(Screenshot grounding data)
>>
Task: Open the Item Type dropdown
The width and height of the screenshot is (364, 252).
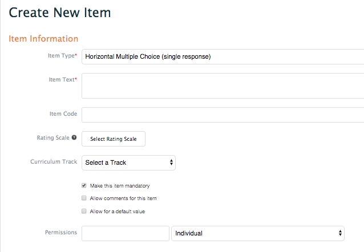Action: [x=223, y=56]
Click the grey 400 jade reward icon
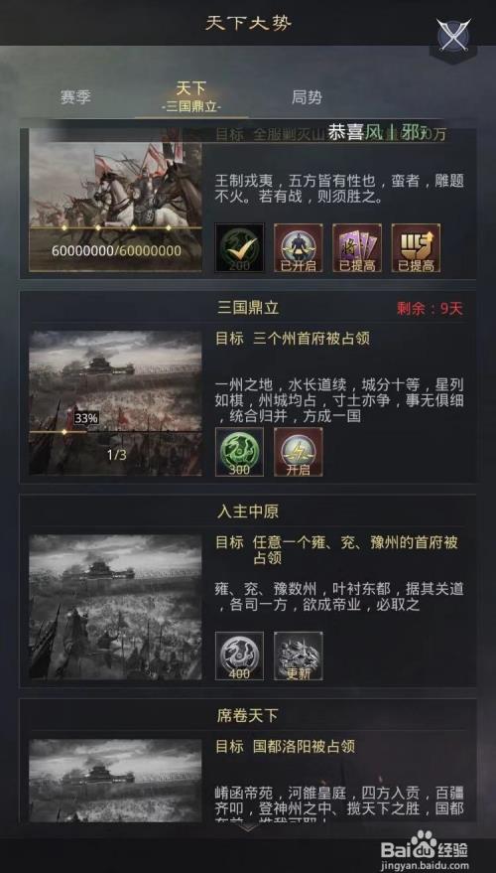Screen dimensions: 496x873 tap(240, 655)
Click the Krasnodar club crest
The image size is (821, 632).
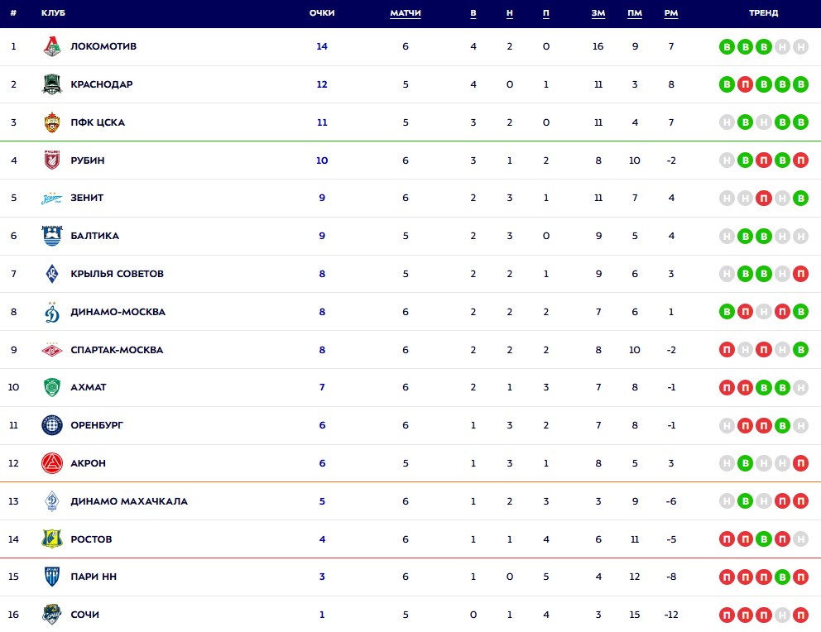click(x=52, y=84)
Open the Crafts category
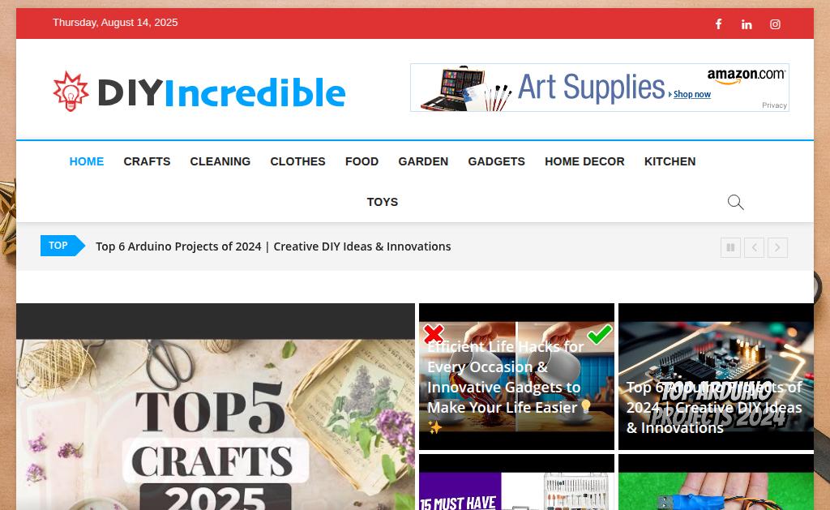The width and height of the screenshot is (830, 510). click(x=148, y=161)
<<
■ **Work item**
Retype all of the entries exactly as written, leaving out any images.

■ **Answer**
Task: Open the Item Type dropdown
The width and height of the screenshot is (364, 252).
Action: [x=223, y=56]
Click the grey 400 jade reward icon
Screen dimensions: 496x873 tap(240, 655)
Click the Krasnodar club crest
The image size is (821, 632).
click(x=52, y=84)
Open the Crafts category
The width and height of the screenshot is (830, 510). click(x=148, y=161)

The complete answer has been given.